To sleep or to rave: must we choose?

Originally published by MattressNextDay – Written by Barry, Entertainment Guru, with insights from sleep expert Martin Seeley.


You know the feeling. It’s 10am, the bass is still hammering, you haven’t slept in 28 hours, you’re nibbling soggy bread next to your half-collapsed tent, and your only plan is… not to sleep, because your favourite DJ plays in two hours.

Welcome to festival life – a parallel universe where sleep becomes a luxury, often ignored, sometimes feared.

And now, a study by MattressNextDay has dug into the chaos: which festivals are the worst for sleep?


UK: Green Man wins the no-sleep crown

Surprisingly, the top spot goes to Green Man, the nature-loving, eco-conscious festival nestled in rural Wales. Turns out, those good vibes aren’t very nap-friendly: attendees only average 4.07 hours of sleep per night.

It gets weirder. At Lost Village, 23% of festivalgoers admit to napping inside portaloos. At Boomtown, they fall asleep standing up in crowds. No joke.

Download, the UK’s metal mecca, is the noisiest overall. 65% are kept awake by others, and 21% report being disturbed by very vocal… tent-mates.


Europe: clubbing through the fatigue

On the mainland, rest is no easier to come by. At Hellfest and Primavera Sound, people stay awake for over 20 hours a day.

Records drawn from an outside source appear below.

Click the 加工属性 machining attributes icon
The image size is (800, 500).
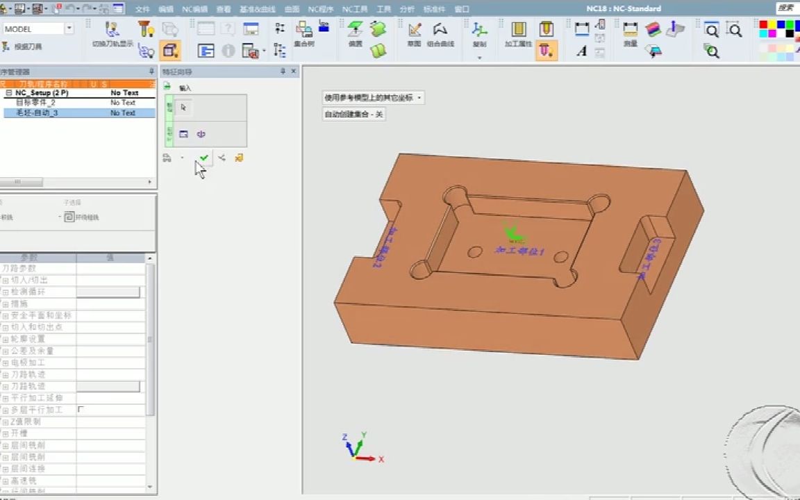(x=518, y=30)
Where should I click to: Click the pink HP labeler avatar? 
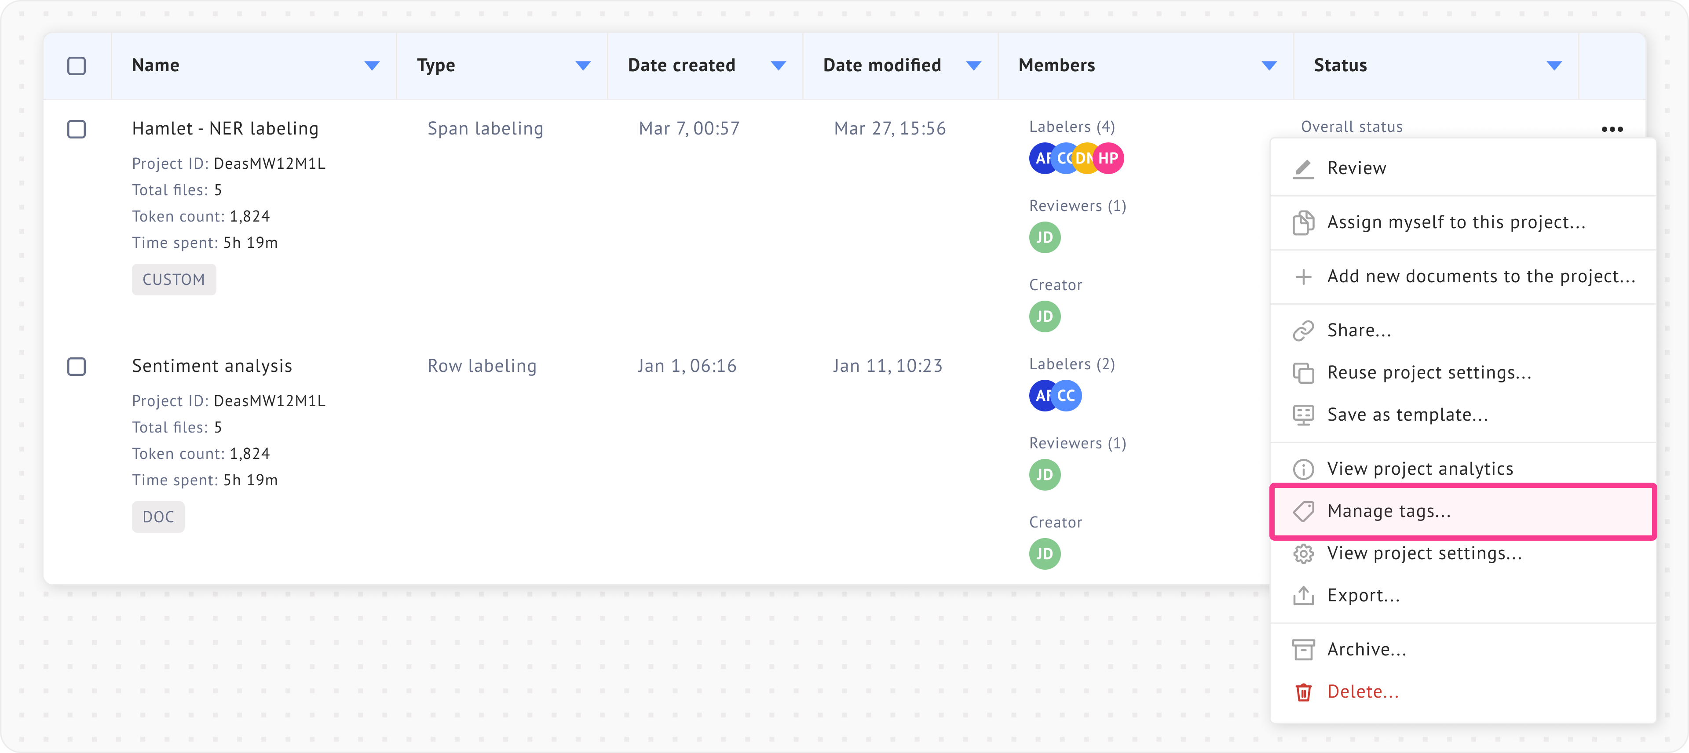[1109, 159]
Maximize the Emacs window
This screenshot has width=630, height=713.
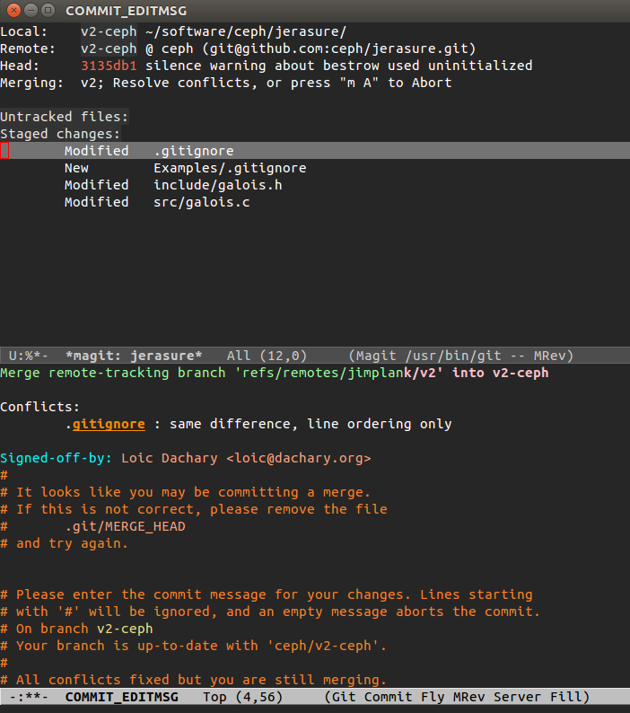(x=48, y=10)
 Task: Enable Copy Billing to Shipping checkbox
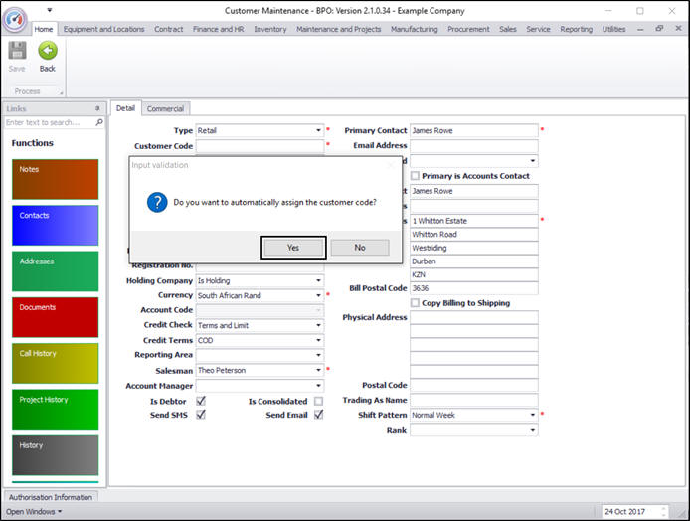tap(415, 303)
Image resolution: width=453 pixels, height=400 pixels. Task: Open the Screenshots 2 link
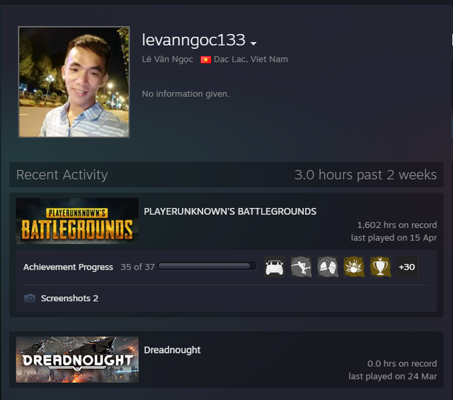69,299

At Dekmantel in Amsterdam, a jaw-dropping 90% say they’ve accidentally fallen asleep mid-rave. And at Open’er in Poland, 1 in 4 are kept awake by romantic neighbours.


US: less sleep, more folk

Across the Atlantic, Stagecoach (country fest) is the roughest on the body, with only 4.58 hours of sleep per night. At Camp Bisco, 78% sleep outside their tent. And shockingly, 35% of Newport Folk Festival goers doze off right by the speakers.

But some try to fight back. At Snowglobe (EDM), 70% bring earplugs – a small but hopeful act of resistance.


Sleep at festivals: mission impossible?

Not entirely. Sleep expert Martin Seeley recommends:
Earplugs + eye mask
Quiet camping areas
Herbal tea, comfy mattress, a bit of routine even in chaos

But let’s be real. Many of us go to festivals to not sleep. To enter that hazy zone where exhaustion becomes euphoric and time disappears.

And honestly? We’ll sleep when it’s over.